─── Records supplied

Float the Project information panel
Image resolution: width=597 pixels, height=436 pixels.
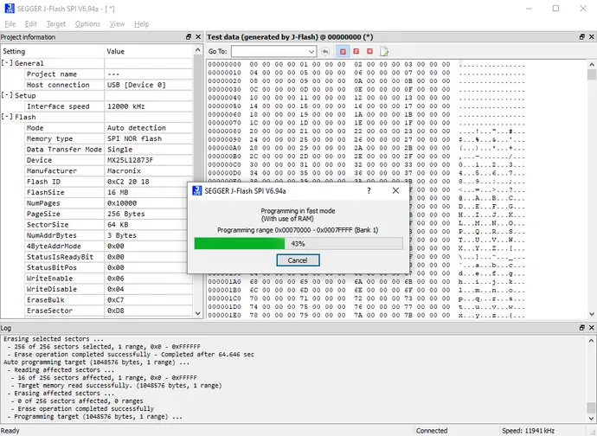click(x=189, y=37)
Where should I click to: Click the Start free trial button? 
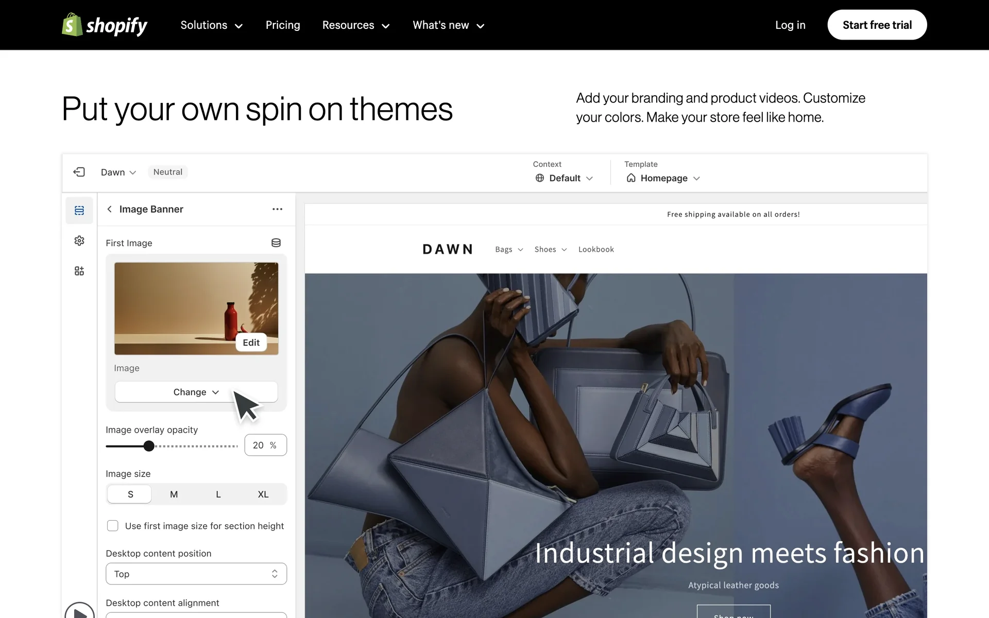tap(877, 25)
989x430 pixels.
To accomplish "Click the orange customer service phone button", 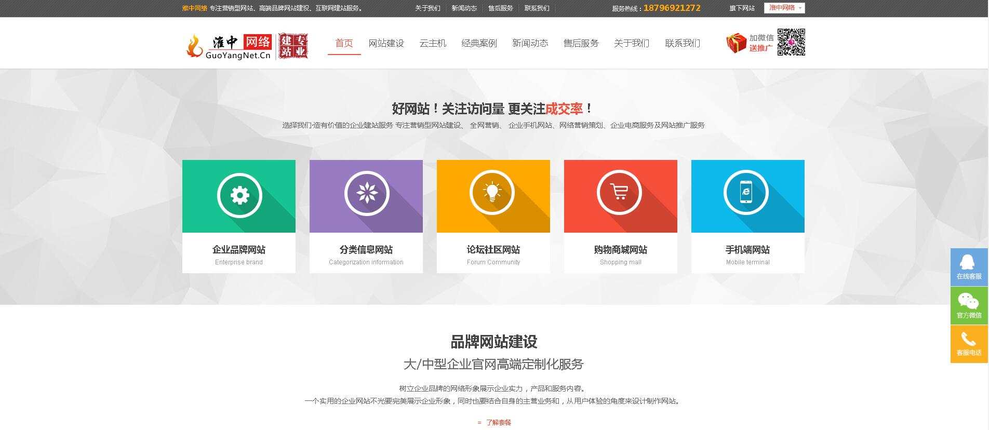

──────

Repeat the records above exactly. Pictures do not belong in the copy.

# Expected answer
Float the Project information panel
Image resolution: width=597 pixels, height=436 pixels.
click(x=189, y=37)
Where should I click to: Click the Start free trial button? 
tap(877, 25)
989x430 pixels.
To accomplish "Click the orange customer service phone button", 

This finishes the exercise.